All files needed for this guide can be found in this repository.

We will be using Google Drive as our remote storage. With slight modifications, however, you can also use other remotes such as AWS S3, GCP Cloud Storage, and Azure Storage. Please refer to the DVC Docs for more details.

Prerequisites

Make sure to have followed part 1 of this guide and have gotten CML up and running. The necessary files for all of this can be found in this repository. Additionally, set up the following things beforehand:

Setting up our DVC remote

When first using DVC in a project, you need to initialize DVC by running dvc init. This will create the structure DVC uses to keep track of versioning, and ensures Git will not be tracking the files in the DVC repository. Instead, Git will henceforth include a list of references to those files. Make sure to commit the initialization to Git.

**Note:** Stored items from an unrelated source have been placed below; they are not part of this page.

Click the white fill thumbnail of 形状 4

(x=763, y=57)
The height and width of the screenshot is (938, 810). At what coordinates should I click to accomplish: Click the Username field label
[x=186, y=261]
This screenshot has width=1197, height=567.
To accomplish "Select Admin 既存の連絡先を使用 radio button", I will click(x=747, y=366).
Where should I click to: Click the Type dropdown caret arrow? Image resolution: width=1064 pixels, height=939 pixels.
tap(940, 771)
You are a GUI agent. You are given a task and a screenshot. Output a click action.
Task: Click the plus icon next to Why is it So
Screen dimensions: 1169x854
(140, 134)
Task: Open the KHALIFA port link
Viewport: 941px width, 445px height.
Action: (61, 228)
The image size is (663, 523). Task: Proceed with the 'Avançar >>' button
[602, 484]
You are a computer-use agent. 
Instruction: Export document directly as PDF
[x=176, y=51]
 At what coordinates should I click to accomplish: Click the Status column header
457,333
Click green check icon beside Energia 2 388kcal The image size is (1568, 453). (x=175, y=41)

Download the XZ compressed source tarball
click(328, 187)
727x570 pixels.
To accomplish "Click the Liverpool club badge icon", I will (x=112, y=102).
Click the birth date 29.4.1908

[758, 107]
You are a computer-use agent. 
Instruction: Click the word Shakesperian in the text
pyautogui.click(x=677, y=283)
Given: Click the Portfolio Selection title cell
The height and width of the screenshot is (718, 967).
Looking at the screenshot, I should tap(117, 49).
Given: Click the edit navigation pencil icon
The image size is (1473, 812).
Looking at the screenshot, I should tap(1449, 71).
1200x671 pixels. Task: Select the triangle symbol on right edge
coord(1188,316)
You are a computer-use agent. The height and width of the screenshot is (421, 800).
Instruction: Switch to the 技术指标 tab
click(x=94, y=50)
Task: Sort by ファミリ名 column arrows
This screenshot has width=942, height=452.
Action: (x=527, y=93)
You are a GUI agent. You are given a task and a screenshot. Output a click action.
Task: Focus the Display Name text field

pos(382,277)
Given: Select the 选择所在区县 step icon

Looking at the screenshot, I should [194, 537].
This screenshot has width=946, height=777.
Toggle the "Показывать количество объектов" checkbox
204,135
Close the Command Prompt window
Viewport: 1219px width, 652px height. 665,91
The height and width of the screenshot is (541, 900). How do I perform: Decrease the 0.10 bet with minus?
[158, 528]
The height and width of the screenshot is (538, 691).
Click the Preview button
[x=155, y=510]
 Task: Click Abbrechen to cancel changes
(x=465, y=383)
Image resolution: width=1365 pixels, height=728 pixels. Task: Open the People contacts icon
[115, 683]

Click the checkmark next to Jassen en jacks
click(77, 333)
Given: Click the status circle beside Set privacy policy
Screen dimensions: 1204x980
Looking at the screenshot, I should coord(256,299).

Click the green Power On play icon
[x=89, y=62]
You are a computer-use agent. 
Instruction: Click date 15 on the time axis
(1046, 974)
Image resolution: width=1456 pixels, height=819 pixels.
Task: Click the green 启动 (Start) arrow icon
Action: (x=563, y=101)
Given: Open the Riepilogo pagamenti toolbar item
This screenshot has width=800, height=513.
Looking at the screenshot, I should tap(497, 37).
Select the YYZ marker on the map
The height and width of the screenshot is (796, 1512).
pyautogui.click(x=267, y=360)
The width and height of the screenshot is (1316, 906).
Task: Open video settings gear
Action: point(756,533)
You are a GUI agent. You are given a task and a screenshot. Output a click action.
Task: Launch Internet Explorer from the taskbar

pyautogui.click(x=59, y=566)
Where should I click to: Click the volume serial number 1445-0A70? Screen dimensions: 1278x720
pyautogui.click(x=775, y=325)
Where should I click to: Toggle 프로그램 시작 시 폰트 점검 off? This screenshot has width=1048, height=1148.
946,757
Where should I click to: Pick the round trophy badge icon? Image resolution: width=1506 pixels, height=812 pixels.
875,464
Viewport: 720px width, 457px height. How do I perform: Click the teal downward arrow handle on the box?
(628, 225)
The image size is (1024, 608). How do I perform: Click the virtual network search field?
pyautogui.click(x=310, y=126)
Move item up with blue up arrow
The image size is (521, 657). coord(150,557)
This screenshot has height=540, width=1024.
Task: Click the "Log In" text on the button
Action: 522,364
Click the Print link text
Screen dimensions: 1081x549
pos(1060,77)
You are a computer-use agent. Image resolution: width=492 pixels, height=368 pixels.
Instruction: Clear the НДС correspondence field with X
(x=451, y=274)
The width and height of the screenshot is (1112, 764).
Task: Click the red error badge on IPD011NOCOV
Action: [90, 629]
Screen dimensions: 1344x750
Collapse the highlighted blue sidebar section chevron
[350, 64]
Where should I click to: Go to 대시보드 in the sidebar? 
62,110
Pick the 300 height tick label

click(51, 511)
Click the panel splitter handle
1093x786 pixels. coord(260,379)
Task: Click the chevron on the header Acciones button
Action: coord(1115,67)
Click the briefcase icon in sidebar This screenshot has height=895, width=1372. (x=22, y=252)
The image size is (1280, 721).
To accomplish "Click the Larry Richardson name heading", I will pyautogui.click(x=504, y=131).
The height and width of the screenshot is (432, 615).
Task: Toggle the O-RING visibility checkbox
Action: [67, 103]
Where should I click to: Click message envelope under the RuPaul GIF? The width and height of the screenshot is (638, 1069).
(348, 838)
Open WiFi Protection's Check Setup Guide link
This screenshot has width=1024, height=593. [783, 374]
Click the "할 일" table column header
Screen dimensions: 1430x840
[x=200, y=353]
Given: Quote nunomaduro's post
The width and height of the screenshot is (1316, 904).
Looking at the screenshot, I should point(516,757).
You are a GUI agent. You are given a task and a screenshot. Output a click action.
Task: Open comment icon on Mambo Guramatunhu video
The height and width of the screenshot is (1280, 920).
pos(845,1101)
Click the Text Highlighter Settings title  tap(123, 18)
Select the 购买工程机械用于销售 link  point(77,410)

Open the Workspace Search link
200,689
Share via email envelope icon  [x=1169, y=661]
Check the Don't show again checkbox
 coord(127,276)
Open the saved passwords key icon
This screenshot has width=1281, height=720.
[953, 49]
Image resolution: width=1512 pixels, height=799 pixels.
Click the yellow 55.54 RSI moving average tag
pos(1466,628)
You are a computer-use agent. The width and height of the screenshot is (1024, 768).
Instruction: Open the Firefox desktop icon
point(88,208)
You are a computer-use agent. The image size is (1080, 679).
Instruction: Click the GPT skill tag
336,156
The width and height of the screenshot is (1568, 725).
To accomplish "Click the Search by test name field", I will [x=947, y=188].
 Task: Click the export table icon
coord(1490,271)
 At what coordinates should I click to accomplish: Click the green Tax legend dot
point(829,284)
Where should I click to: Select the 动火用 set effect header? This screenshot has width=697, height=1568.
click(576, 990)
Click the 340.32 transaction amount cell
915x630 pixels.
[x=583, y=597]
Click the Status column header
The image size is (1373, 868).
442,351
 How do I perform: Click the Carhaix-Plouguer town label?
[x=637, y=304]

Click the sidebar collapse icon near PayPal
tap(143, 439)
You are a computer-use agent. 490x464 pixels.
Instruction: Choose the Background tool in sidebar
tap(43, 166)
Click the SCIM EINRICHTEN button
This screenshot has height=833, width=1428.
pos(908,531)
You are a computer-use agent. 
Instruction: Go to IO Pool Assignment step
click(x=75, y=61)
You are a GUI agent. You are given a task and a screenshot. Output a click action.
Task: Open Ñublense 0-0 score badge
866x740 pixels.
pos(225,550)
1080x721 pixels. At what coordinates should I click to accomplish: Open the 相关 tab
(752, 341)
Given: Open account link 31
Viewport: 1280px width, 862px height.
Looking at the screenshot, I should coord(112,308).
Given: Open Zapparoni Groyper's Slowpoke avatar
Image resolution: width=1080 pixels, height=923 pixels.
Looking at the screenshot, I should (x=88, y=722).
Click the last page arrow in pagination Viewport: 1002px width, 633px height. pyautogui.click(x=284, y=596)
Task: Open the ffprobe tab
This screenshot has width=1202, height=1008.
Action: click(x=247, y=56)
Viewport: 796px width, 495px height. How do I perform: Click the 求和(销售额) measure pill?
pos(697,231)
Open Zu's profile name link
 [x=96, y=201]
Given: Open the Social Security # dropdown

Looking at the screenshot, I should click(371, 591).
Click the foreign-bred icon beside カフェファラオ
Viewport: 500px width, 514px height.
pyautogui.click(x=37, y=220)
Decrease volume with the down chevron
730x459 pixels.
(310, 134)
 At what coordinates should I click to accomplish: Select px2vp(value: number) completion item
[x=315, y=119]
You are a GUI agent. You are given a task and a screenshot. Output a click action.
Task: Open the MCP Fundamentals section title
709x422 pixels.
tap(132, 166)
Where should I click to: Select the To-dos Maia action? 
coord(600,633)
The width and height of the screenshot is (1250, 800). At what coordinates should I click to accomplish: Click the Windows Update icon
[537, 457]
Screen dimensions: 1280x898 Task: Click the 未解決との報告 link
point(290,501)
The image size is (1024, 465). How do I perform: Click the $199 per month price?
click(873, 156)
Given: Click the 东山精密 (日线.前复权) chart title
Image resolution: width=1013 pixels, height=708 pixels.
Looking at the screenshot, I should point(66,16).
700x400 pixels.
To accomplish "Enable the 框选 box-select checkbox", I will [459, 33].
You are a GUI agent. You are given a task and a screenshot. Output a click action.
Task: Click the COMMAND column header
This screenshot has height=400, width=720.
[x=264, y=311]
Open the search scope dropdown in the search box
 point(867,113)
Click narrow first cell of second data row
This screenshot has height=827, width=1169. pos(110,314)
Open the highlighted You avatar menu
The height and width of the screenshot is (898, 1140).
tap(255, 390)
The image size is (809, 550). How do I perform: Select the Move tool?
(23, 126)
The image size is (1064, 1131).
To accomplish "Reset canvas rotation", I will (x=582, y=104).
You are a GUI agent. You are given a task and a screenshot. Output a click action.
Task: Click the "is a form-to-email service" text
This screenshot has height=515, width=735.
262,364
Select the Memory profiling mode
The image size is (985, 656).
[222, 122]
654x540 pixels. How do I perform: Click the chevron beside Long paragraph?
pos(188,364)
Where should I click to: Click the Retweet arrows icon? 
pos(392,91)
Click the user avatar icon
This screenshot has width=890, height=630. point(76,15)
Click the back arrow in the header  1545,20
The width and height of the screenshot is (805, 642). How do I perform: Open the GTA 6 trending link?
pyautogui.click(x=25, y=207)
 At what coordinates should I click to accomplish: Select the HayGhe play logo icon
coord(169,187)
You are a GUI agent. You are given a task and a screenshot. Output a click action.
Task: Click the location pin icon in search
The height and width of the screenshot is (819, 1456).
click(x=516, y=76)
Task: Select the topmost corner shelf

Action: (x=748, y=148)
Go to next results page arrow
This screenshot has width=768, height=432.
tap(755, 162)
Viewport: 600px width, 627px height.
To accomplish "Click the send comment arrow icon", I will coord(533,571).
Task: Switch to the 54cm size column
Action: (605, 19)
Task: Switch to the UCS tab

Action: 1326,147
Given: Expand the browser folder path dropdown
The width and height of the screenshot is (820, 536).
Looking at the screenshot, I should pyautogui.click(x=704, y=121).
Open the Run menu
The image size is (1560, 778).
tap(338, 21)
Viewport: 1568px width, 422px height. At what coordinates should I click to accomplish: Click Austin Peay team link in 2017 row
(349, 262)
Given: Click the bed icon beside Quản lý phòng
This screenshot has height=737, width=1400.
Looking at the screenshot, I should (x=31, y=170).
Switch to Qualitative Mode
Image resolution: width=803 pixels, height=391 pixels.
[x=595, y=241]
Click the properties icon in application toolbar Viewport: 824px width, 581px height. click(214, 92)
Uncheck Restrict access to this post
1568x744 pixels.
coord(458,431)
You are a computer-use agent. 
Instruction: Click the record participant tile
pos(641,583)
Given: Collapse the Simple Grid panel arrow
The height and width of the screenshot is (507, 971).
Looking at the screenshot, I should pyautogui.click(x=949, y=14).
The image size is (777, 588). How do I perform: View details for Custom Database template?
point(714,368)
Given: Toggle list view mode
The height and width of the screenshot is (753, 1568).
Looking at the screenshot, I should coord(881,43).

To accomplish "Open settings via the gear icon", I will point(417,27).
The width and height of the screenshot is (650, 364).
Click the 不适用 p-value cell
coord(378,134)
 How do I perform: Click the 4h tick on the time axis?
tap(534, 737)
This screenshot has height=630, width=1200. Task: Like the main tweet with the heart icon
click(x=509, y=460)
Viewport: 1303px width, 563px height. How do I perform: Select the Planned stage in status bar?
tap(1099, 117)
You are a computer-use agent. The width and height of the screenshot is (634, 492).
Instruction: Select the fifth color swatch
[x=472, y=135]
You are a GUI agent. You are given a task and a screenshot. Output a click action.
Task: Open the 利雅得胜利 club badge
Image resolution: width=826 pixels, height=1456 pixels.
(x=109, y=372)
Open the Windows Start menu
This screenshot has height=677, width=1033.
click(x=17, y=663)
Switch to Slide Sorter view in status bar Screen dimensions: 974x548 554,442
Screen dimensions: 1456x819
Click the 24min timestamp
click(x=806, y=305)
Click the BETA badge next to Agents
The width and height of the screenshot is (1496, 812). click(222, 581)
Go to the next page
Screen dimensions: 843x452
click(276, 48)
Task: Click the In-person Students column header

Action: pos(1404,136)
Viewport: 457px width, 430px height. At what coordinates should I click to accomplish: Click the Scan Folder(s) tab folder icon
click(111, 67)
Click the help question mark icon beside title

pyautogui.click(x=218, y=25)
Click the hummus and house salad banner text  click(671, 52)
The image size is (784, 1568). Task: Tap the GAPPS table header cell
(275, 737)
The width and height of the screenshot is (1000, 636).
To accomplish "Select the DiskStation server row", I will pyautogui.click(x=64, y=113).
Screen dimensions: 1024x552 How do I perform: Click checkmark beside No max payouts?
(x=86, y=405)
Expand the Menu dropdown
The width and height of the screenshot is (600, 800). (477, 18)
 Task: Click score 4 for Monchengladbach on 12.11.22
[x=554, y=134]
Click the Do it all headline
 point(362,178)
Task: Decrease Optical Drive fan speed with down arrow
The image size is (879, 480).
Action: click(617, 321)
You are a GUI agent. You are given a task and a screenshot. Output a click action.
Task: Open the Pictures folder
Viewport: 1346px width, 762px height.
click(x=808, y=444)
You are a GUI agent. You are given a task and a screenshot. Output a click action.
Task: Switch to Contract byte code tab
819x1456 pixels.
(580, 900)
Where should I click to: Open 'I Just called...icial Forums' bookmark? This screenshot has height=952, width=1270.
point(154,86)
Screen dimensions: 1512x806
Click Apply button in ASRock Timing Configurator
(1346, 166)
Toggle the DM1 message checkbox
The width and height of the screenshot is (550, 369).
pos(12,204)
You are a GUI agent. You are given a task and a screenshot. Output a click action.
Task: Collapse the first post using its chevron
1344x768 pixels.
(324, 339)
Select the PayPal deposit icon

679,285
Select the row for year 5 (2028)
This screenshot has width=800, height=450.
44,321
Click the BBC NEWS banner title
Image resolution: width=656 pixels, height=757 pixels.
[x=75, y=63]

Then, in order to start using DVC for versioning, we need to set up a remote. This is where our model files will end up, while DVC keeps track of their respective versions. Here we will be using Google Drive as our remote.

The DVC user guide explains how to set up a remote on Google Drive. If you would rather use another remote, you can find instructions here. In that case make sure to also update the DVC dependency in requirements.txt.

While DVC doesn’t require a service account to work, we do need one in the set-up we’re aiming for. That’s because without a service account we will need to authorize ourselves through a log-in page every time. Our self-hosted runner would get stuck on this page because we cannot authorize ourselves there.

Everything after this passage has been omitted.